§ **DEINE AUFGABE**
Übertrage den folgenden Satz aus dem Auszug über die Rückforderung von Grundsicherung ins Englische: „Der Stiefvater gab bei der erstmaligen Antragstellung im August 2004 an, dass der Kläger Schüler sei.“

§ **AUSZUG**
# # # #

Grundsicherung für Arbeitsuchende - Erstattung zu Unrecht erbrachter Leistungen - Vertretung der Bedarfsgemeinschaft - Zurechnung von Vertreterverschulden - Haftungsbeschränkung zugunsten minderjähriger Kinder - Erlass von Erstattungsbescheiden nach Eintritt der Volljährigkeit


Leitsatz

Die Beschränkung der Minderjährigenhaftung nach dem BGB gilt bei der Erstattung von SGB 2-Leistungen auch für einen nach Eintritt der Volljährigkeit des Leistungsempfängers erlassenen Bescheid, wenn die für die Verbindlichkeit kausale Handlung des gesetzlichen Vertreters sowie der SGB 2-Leistungsbezug in die Phase der Minderjährigkeit fallen.

Tenor

Die Revision des Beklagten gegen das Urteil des [X.] vom 17. Oktober 2013 wird zurückgewiesen.

Der Beklagte hat dem Kläger die notwendigen Kosten für das Revisionsverfahren zu erstatten.

Tatbestand

1

Die Beteiligten streiten im Revisionsverfahren noch über die Rechtmäßigkeit einer Erstattungsforderung des [X.]n für den [X.]raum vom [X.] bis 31.12.2006.

2

Der im Februar 1989 geborene Kläger lebte 2006 in einer Bedarfsgemeinschaft mit seiner Mutter, seiner Halbschwester und seinem Stiefvater, deren Mitglieder seit Januar 2005 [X.] II-Leistungen bezogen. Der Stiefvater gab bei der erstmaligen Antragstellung im August 2004 an, dass der Kläger Schüler sei. In den - gleichfalls von ihm auch für die Bedarfsgemeinschaft unterschriebenen und bei der bis zum Ende des Jahres 2010 zuständigen [X.] ([X.]) abgegebenen - [X.] verneinte er diesbezügliche Änderungen. Die Funktion des [X.] ist ab Anfang des Jahres 2011 auf den [X.]n übergegangen (im Folgenden: [X.]r).

# # # #

§ **DATENSATZ**
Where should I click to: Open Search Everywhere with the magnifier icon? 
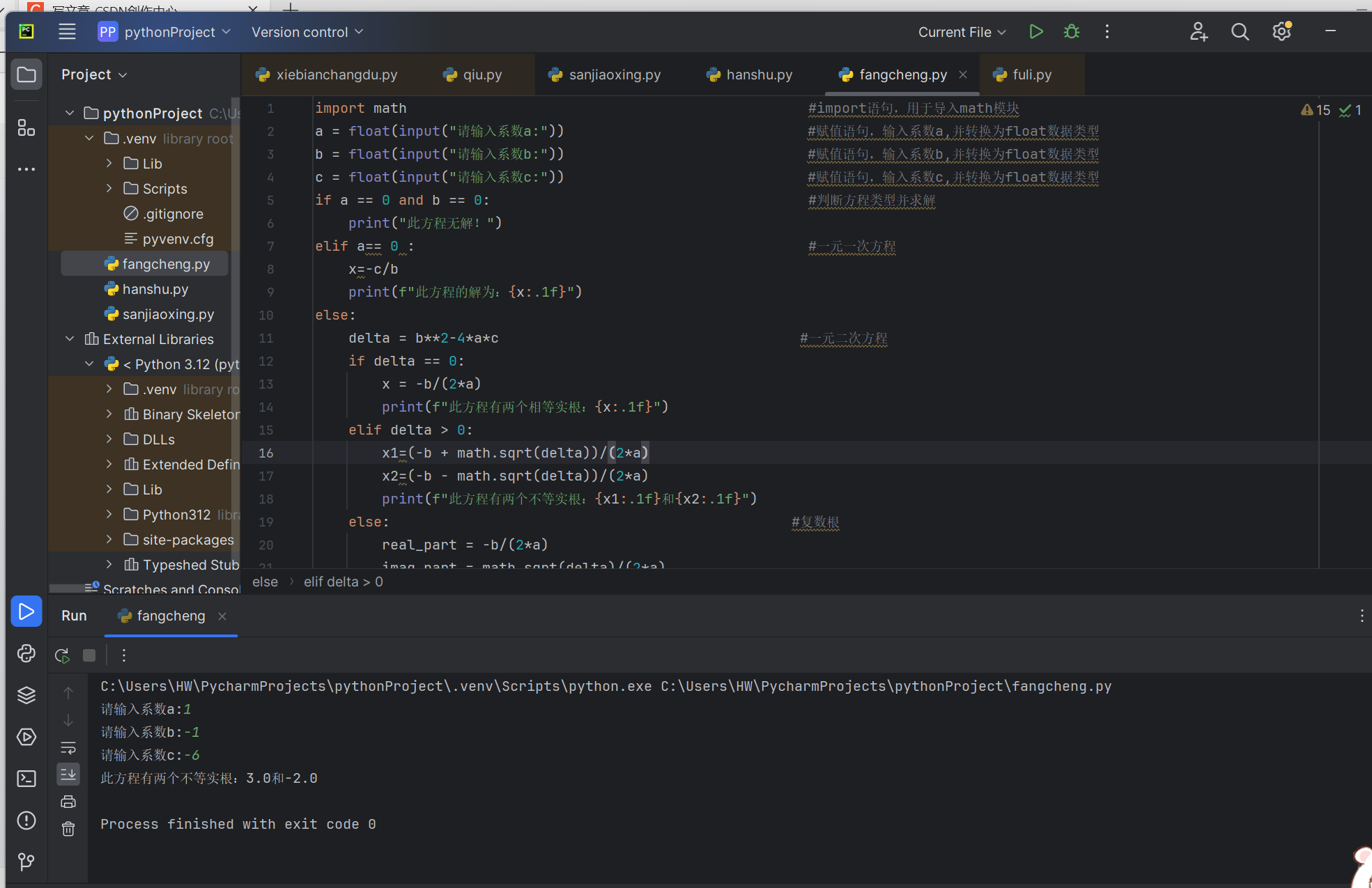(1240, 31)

# # # #

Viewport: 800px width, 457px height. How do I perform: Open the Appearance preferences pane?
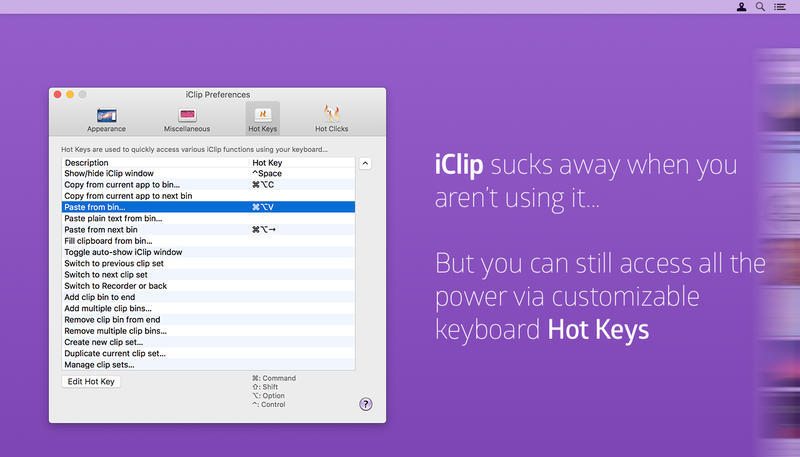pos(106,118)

# # # #

§ **ANTWORT DAZU**
When first applying in August 2004, the stepfather stated that the plaintiff was attending school.